Perhaps examples would render the matter clearer. One of the best instances of product placement in popular content has been the Hershey’s Reece’s Pieces in the Steven Speilberg blockbuster E.T. Or maybe you’d remember Al Pacino’s ruthless casino magnate, Willy Bank, ordering “the one you can’t get your hands on” pieces of Samsung mobiles for his use?
Closer to home, many vloggers and video content makers use products or services in their videos while naming them out. These are all instances of product placement.
Why Should Your Brand Invest in Product Placement?
Why place your product in a film or video, where no one might even notice it in the heat of the plot’s progression, you might ask. One reason is that people do notice, and more than that, people do remember.
Moreover, many studies have been conducted to gauge how audiences respond to product placement in popular media. One phenomenon to have been noticed regarding the same has been the “halo effect.”
You might’ve heard or seen children obsessing over a brand of shoes, or maybe over a toothpaste that a certain superhero is seen to be used in the film. Why do you suppose that happens?
Positive associations are registered with a product when we see one of our heroes, or the people we admire, using them, which is the halo effect.
How Do Brands Use This Technique?
There’s an art to plausible product placement in video content, and hence it’s called “embedded marketing.” Crude and crass use of specific products in the story can not only be visually unpleasing but also might completely throw potential customers off your brand forever.
But the artistic side has a technical twin too. Marketing has increasingly turned into a data-driven avenue. Artificial Intelligence enabled softwares to run data analytics over every like, comment, share, or tag on popular social media platforms to better target the audience which is interested in the product or service.
This can be done by the marketing team of the brand itself but requires considerable technical know-how. Outsourcing the job is a path many a brand has taken.
How To Place Products Effectively?
As talked about above, product placement needs a lot of one ingredient, that is, subtlety. Characters spitting the word out mindlessly can adversely affect your brand’s reputation in the audience’s eyes, while too tangential use of the product in the content, and your brand’s name will not even reach the eyes of the audience.
There’s a need to strike a balance between these two extremes while at the same time helping the audience form an emotional bond with the product.
Here are some of the strategies you can adhere to while planning on placing your products in videos while keeping your budget and needs in mind.
Keeping it Simple:
This is the first strategy you can adopt while placing your products in video content. The buzzword here is “by the way.” The presenter talks about the product matter-of-factly, not detailing their experience about it, but like they too are testing the product for the time being.
Many vloggers and influencers have been noticed to do the same for cosmetics brands. This makes the audience believe that the product is being tested by the influencer themselves, without being too in-your-face about it.
This is a step above the passive placement technique explained above. Here, the YouTuber or video maker goes to great lengths in expounding about the products to viewers.

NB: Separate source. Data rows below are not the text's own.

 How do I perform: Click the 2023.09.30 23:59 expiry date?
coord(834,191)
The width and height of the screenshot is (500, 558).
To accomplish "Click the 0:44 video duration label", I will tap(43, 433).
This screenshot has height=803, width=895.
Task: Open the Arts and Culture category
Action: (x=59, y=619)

The best way to go about it is to list many video content creators whom you’d think will gel in with your brand’s philosophy and idea. This is necessary so that the content creators believe in the product to market it more realistically rather than being paid to read off a few lines off the script.

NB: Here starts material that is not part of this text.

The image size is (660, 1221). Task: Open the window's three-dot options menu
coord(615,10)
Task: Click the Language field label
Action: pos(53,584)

This is as premium as it gets. Your brand and products are bang under the limelight. These films straddle the extremities of direct ads and feature films. More often than not, the product placement is ensured by posing a problem to the creator and introducing the product as one that assists them in solving the problem.
This has the advantage of showing viewers the applicative pros of the product. There’s an element of collaboration in this technique, where the content creator’s skills meet the USP of your brand and product.

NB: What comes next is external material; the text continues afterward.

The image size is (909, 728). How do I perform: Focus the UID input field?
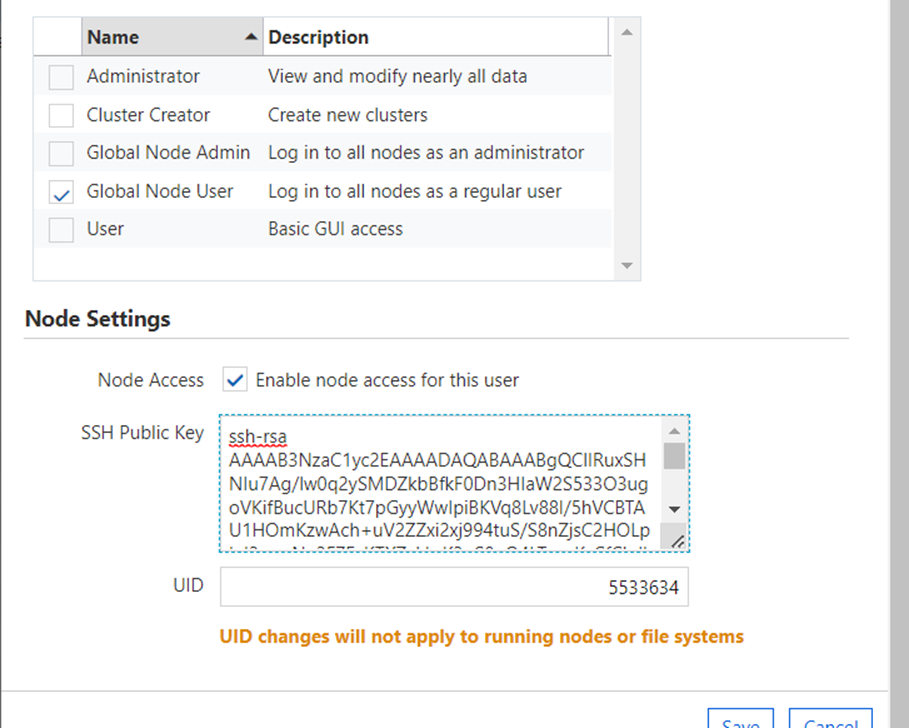tap(454, 587)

The brand’s name is included either at the beginning or the end of the video. Here too, engaging placement of the text can catch eyeballs. Graphics and animations can be used, which are provided by several intros and easy outro maker online.
If you’re looking to market your brand effectively in this increasingly digital world, get on the product placement bandwagon. It’s sure to keep treading the digital landscape for long. Reach a wider, more discerning audience, and make a connection based on the product’s utilities and emotions.